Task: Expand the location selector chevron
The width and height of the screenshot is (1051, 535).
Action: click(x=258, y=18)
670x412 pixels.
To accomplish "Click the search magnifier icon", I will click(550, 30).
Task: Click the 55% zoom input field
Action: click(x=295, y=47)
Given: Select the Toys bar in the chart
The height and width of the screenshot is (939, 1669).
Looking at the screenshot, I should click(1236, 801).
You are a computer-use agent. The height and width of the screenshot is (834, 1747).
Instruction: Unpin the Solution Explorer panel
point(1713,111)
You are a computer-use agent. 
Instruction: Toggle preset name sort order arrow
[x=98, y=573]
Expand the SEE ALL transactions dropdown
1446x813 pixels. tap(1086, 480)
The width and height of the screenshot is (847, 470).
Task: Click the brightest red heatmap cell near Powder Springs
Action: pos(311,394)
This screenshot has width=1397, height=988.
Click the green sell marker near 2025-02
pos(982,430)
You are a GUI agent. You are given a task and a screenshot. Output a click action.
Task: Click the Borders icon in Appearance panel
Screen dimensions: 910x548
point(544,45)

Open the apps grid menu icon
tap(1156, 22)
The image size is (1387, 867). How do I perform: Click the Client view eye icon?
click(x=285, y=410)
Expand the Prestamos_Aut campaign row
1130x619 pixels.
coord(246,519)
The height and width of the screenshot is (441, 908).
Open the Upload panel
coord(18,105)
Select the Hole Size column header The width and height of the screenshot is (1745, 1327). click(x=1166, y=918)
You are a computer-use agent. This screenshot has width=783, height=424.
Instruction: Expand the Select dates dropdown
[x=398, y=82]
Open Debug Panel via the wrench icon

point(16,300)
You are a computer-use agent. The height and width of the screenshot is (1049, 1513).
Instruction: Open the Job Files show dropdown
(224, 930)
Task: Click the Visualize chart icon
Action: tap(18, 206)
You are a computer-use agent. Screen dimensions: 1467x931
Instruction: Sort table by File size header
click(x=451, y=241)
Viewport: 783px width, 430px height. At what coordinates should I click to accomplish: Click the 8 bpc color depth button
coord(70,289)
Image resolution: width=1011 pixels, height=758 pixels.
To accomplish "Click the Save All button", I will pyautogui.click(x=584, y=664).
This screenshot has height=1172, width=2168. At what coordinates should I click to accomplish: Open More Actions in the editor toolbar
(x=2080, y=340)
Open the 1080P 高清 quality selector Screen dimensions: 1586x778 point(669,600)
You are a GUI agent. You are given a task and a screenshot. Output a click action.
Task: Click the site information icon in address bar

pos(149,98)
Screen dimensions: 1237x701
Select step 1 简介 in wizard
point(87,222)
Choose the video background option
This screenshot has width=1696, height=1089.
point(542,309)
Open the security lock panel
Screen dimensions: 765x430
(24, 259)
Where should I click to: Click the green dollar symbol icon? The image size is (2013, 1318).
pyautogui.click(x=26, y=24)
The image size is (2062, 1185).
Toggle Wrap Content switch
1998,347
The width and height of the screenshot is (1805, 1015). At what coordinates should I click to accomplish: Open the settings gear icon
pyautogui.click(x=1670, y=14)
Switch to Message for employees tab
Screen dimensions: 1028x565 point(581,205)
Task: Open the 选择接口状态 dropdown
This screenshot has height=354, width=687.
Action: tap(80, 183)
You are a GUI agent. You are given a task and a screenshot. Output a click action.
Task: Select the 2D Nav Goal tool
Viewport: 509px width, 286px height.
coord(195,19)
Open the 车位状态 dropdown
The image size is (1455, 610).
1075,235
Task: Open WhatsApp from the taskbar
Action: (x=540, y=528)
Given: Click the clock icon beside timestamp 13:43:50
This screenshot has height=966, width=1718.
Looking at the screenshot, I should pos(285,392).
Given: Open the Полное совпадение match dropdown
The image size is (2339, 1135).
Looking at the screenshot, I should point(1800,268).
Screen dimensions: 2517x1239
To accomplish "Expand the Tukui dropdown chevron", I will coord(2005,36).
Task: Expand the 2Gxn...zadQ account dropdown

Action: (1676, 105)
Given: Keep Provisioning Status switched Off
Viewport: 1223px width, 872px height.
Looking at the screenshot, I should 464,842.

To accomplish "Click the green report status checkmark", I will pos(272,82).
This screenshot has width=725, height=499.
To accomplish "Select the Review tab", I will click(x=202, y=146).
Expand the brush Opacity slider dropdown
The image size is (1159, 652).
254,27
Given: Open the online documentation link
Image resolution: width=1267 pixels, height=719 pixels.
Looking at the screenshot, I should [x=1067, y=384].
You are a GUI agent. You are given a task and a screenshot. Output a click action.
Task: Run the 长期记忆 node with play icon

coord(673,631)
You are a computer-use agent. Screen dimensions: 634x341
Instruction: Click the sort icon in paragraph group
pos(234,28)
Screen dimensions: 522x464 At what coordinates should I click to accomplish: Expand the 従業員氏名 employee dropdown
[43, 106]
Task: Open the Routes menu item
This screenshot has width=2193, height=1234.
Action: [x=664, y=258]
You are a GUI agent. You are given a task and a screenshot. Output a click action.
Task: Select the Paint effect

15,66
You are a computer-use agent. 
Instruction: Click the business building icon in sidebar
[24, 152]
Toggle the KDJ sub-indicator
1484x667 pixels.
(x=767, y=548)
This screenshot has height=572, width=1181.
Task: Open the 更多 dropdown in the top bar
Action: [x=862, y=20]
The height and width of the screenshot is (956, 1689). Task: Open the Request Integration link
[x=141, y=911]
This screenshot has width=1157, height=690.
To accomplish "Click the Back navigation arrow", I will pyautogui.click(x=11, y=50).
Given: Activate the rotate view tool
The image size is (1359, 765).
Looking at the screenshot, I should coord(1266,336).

# Problem description:
Identify each line in the records above containing the word "chevron"; copy those lines.

# Task result:
Task: Expand the location selector chevron
To accomplish "Expand the Tukui dropdown chevron", I will coord(2005,36).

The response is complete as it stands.